Friday, 14 November 2008

Walter Tull

Growing up in England as a football fan in the 70s, one of the most exciting developments of the time was the emergence of black players as a force in the game.
Ironically it was Ron Atkinson who blazed the trail by making Laurie Cunningham, Cyrille Regis, Brendan Batson and Remi Moses an integral part of his attractive West Brom team. Viv Anderson and George Berry became the first black players to represent England and Wales respectively with the likes of Luther Blissett, John Barnes and Mark Chamberlain not far behind. Beyond the top clubs the likes of Cec Podd, Bob Hazell, Tony Sealy and Terry Connor were real stalwarts whilst visitors to York Road will have been entertained by the Cordice brother Godfrey and Alan (still the Magpies' biggest transfer fee received at £5,000 from Norwich City), and of course Ben Laryea.
But do you know who the first black player for Tottenham was? Garth Crooks? Chris Hughton? In fact you have to go back almost 100 years to 1909 when Walter Tull signed for Spurs to become the second black professional footballer to play in the Football League first division following Arthur Wharton of Sheffield United in the 1890s. Incidentally Andrew Watson, an amateur, was the first black international when he played for Scotland in 1881.
Tull was born in Folkestone in 1888, but following the death of his parents he was brought up in an orphanage in Bethnal Green from the age of 10. He served an apprenticeship as a printer but found success playing amateur football for Isthmian League Clapton. Impressing in a team which won the FA Amateur Cup, Tull was signed by Tottenham in 1909. Tull only made seven first team appearances for Spurs and left White Hart Lane in October 1911 when Herbert Chapman signed him for Northampton Town for what was described as a substantial fee.
Tull flourished at the County Ground making 110 appearances for the Cobblers in the Southern League which was the equivalent of League One today.
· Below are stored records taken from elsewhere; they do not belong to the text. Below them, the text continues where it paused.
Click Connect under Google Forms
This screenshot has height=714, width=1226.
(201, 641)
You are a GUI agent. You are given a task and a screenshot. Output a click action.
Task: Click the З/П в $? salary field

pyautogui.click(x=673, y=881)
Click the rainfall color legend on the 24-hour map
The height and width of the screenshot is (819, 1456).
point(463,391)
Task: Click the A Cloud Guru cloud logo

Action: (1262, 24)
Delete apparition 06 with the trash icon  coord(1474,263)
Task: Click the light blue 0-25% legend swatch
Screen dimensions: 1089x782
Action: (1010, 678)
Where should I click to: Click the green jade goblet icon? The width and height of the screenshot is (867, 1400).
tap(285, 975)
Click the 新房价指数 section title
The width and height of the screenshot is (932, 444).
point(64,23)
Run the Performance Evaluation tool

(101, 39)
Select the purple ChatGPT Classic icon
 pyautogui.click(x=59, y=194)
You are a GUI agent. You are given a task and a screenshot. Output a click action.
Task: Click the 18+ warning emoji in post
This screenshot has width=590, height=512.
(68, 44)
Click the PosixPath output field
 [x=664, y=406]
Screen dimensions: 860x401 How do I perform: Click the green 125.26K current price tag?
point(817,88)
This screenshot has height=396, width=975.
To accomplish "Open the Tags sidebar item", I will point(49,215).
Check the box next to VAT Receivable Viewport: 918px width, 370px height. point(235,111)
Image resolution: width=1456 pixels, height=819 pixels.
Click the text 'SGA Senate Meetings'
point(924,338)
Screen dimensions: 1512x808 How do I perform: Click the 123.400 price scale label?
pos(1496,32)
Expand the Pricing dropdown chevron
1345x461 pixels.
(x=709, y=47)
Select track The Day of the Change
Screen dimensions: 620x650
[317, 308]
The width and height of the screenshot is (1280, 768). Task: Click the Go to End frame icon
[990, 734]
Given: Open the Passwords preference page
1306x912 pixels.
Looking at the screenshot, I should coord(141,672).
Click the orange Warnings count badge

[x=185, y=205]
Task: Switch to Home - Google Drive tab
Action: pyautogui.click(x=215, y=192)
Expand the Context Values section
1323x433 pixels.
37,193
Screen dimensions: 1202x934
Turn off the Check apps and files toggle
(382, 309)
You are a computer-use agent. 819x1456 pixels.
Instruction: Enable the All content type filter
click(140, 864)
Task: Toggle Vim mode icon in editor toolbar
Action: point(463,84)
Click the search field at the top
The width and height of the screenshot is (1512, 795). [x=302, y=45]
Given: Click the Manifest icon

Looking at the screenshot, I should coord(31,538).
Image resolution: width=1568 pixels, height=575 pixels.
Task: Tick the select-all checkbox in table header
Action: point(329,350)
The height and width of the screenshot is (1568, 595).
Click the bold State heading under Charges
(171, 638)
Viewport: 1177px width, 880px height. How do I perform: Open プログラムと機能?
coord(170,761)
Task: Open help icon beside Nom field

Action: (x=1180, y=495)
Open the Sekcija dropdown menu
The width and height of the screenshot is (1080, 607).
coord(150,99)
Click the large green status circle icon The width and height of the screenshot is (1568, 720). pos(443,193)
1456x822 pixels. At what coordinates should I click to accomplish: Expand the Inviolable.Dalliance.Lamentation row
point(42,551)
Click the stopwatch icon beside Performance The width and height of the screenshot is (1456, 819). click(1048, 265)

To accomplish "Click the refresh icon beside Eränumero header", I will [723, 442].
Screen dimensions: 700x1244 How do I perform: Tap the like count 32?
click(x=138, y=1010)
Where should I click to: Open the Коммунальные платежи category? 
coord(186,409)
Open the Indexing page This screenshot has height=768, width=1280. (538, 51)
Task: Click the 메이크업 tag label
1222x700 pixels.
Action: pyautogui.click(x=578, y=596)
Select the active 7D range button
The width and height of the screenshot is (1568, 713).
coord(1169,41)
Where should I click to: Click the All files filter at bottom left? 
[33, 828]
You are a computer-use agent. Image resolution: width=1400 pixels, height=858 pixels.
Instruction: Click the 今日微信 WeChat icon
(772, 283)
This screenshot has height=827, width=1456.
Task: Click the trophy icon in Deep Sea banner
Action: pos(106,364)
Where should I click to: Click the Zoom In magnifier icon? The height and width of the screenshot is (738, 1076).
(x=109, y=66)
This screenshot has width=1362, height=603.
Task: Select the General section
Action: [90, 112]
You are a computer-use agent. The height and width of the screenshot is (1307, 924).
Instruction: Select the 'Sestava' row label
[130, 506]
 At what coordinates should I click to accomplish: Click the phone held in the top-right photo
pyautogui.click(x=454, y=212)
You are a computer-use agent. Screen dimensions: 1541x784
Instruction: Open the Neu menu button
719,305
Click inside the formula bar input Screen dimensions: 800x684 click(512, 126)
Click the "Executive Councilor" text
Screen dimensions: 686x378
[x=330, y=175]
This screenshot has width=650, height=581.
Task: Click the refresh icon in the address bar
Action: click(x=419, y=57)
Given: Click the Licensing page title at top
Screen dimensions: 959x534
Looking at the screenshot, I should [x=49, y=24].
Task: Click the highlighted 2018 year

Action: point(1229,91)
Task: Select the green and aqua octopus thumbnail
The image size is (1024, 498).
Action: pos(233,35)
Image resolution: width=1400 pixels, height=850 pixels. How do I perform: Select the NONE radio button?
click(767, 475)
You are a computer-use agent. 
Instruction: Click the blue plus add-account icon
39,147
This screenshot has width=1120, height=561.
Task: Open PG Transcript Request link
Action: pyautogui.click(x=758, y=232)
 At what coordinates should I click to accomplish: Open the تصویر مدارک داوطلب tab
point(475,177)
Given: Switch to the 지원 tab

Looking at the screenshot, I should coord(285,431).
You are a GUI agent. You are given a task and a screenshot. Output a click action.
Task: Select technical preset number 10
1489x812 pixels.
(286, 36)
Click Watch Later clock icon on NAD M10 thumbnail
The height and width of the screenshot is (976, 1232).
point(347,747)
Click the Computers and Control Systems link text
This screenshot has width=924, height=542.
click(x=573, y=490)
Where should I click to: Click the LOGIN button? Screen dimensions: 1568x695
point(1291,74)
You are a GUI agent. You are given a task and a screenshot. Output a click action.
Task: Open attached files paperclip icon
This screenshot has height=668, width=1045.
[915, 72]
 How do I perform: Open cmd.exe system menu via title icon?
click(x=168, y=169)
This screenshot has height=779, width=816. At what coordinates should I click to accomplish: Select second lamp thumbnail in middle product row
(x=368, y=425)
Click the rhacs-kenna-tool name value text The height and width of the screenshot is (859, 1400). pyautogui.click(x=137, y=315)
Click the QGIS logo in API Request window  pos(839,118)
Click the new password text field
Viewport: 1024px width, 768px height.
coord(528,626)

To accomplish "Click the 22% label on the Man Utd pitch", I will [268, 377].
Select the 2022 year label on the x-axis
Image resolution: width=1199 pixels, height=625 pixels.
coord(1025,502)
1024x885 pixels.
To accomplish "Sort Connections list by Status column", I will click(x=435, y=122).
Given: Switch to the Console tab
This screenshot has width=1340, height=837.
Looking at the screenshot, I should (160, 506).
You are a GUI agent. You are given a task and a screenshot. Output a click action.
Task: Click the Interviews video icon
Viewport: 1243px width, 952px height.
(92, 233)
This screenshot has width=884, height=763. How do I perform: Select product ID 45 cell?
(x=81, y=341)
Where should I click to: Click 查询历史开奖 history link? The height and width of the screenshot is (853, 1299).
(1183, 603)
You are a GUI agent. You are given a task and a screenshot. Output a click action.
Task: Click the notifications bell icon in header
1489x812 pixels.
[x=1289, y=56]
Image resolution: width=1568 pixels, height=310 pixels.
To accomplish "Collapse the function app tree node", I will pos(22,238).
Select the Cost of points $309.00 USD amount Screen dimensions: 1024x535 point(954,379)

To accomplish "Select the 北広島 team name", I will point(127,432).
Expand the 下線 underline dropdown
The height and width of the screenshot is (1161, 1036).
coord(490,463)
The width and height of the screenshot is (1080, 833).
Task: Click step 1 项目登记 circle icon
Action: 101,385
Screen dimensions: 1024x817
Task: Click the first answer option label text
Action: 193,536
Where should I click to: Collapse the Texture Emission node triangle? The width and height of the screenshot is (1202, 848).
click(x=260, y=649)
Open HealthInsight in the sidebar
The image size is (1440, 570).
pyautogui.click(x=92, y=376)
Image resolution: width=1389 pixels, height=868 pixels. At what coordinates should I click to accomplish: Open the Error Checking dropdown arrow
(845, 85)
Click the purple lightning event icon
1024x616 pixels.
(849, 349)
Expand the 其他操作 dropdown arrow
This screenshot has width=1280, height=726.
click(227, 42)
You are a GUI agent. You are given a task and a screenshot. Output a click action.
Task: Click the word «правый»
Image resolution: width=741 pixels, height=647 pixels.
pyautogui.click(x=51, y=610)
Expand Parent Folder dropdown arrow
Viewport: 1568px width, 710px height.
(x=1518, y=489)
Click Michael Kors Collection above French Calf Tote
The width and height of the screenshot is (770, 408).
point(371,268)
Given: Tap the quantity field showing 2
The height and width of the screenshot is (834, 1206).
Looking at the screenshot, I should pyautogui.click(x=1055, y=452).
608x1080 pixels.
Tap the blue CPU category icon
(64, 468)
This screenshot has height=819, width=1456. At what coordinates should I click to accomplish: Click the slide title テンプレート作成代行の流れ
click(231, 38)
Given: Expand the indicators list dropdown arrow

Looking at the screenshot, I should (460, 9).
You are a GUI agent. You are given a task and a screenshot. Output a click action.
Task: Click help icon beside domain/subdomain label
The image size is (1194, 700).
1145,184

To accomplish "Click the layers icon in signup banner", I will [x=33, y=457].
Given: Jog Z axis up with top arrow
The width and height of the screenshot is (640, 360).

However when he was reportedly on the verge of a transfer to Glasgow Rangers World War One intervened. It is at this point that his story takes on a real Boys Own quality.
Tull abandoned his football career to join the 17th (1st Football) Battalion of the Middlesex Regiment. His battalion arrived in France in November 1915. Taking part in such historic events as the Battle Of the Somme, Tull rose through the ranks to become the first black officer in the British Army. Receiving his commission in 1917 Lieutenant Tull was sent to the Italian front where he was mentioned in dispatches for his "gallantry and coolness" while leading his company of 26 men on a raiding party, to cross the fast-flowing rapids of the River Piave into enemy territory. For bringing his men back unharmed Tull was recommended for a Military Cross.
He was then sent back to France in 1918 where, at the age of 29, he was shot leading his men on an attack on the German trenches at Favreuil. Such was his popularity, several of his men made valiant efforts under heavy fire from German machine-guns to bring him back to the British trenches. These attempts were sadly all in vain and he is remembered at The Arras Memorial, Bay 7, for those who have no known grave.